PROVIDED RECORDS Start Marker

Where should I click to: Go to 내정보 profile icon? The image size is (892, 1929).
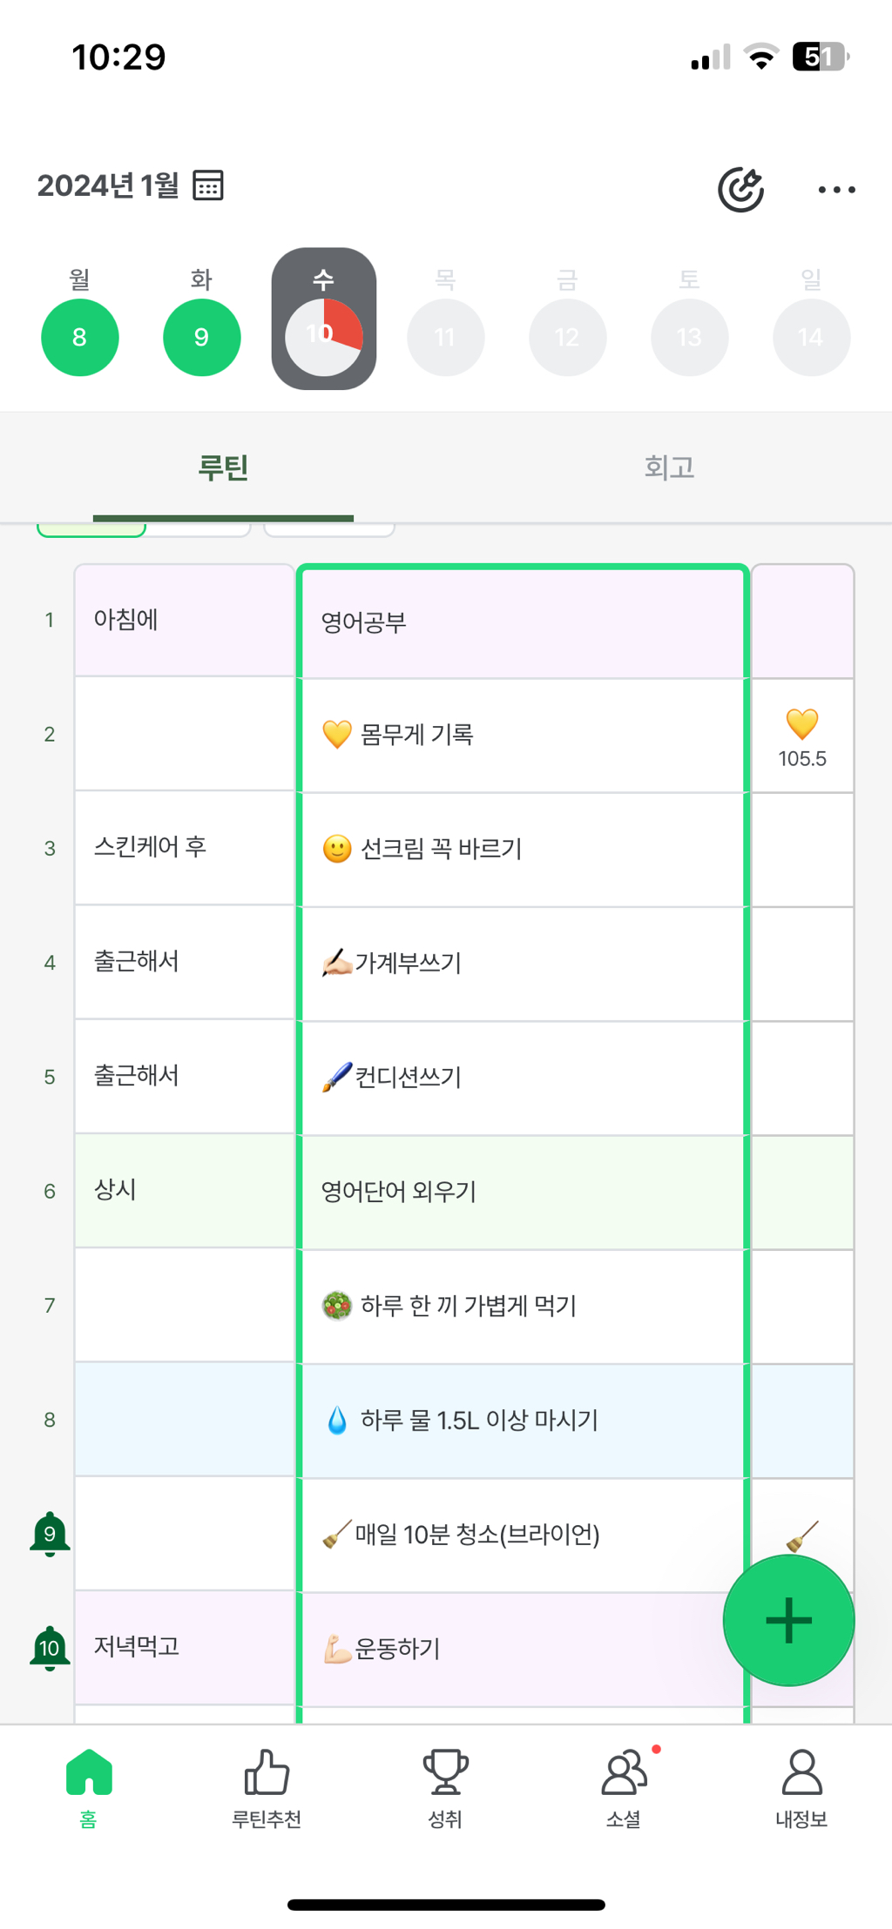click(x=801, y=1773)
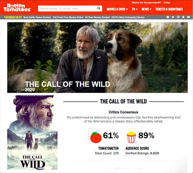The image size is (193, 173).
Task: Click the Rotten Tomatoes logo
Action: coord(17,8)
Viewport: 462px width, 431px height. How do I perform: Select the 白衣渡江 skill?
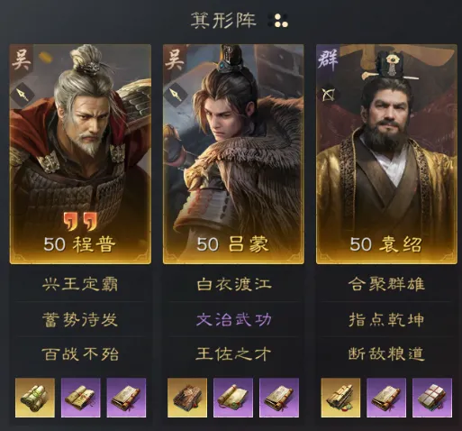point(233,284)
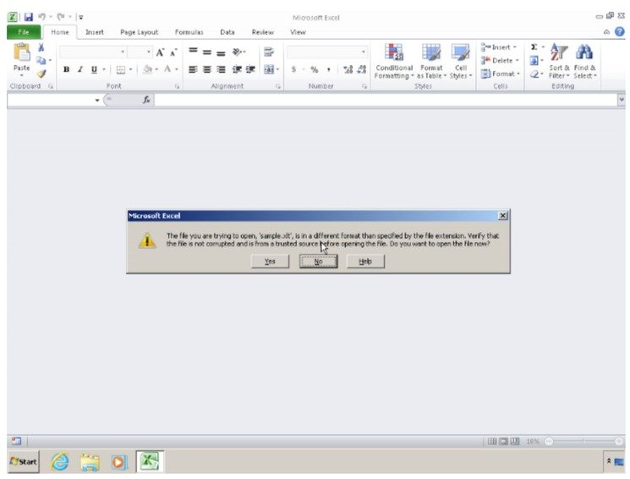Switch to the Page Layout tab

[139, 32]
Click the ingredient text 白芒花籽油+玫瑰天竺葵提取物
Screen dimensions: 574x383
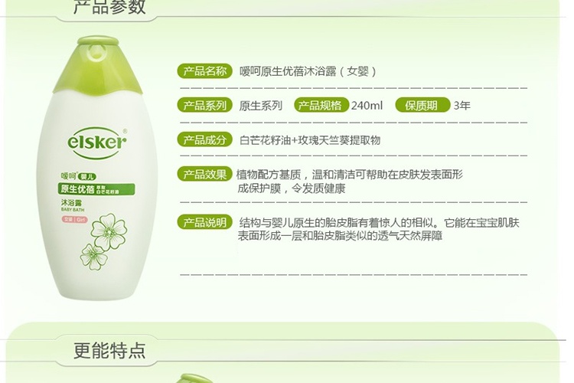[310, 140]
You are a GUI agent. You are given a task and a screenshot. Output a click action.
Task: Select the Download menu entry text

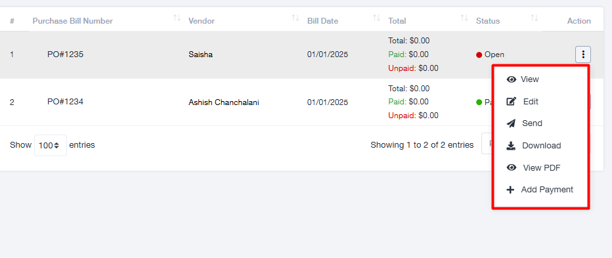[x=541, y=146]
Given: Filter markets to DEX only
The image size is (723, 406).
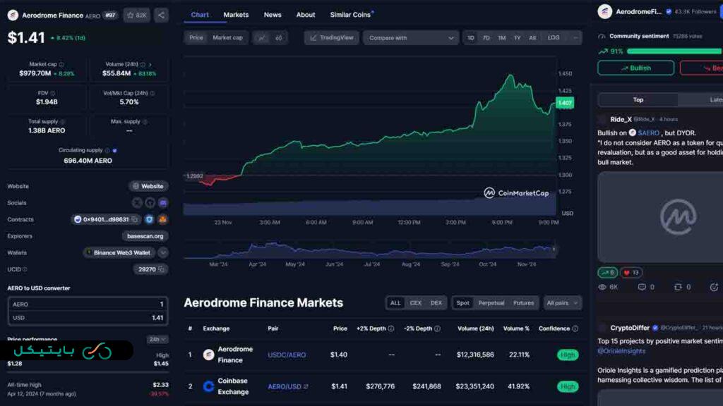Looking at the screenshot, I should (436, 303).
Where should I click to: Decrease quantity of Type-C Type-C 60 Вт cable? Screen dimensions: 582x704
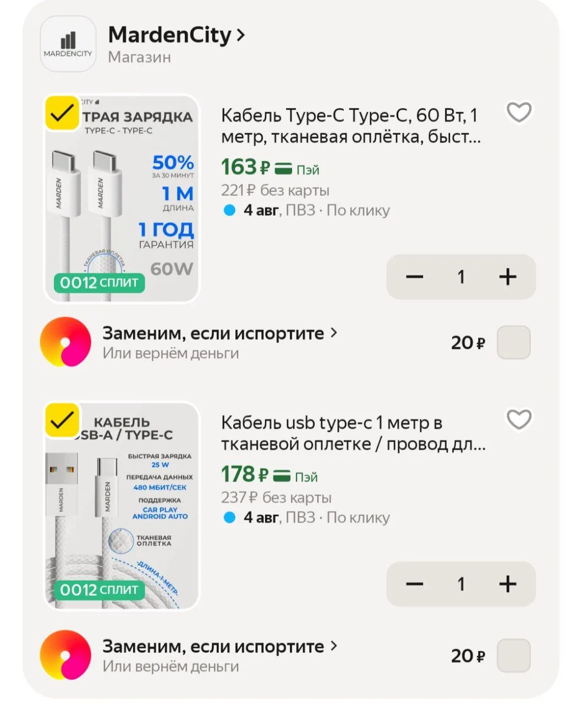coord(414,277)
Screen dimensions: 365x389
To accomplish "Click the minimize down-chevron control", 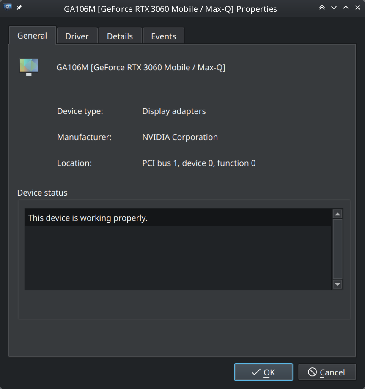I will tap(334, 7).
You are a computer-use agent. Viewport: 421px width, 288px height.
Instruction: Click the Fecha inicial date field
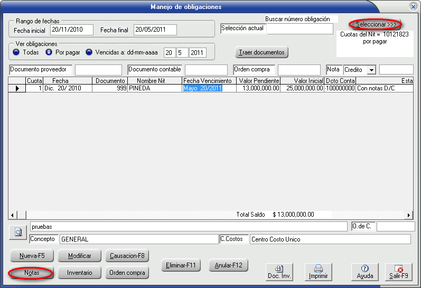pos(72,30)
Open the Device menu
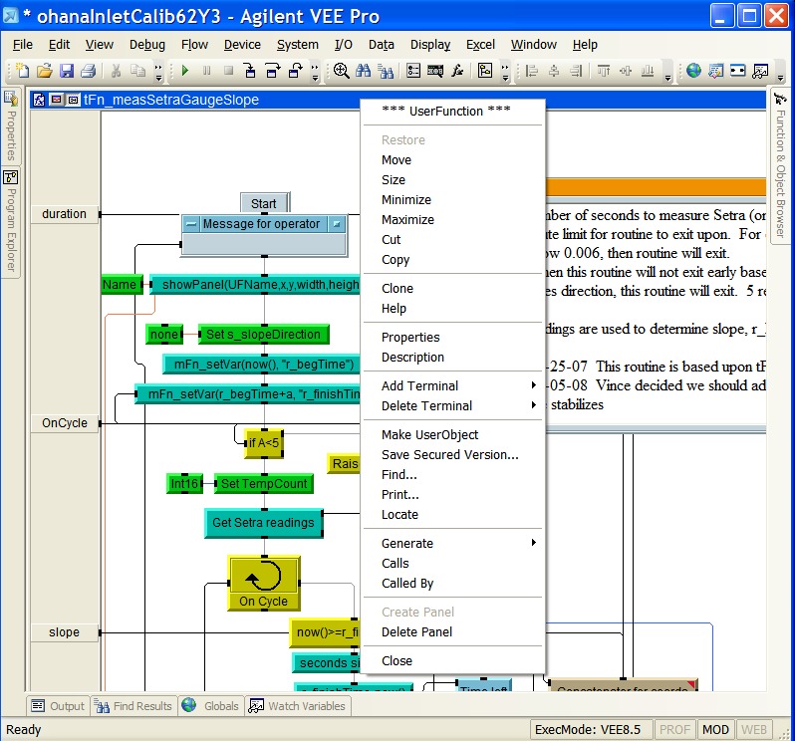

PROVIDED RECORDS End Marker

### WORK TO COMPLETE
For this copy, leave pictures out and reproduce the lines from the one bearing "You are a computer-use" through the final line of the listing above, both ends included.

### SOLUTION
You are a computer-use agent. Viewport: 421px width, 288px height.
Instruction: Click the Fecha inicial date field
pos(72,30)
Open the Device menu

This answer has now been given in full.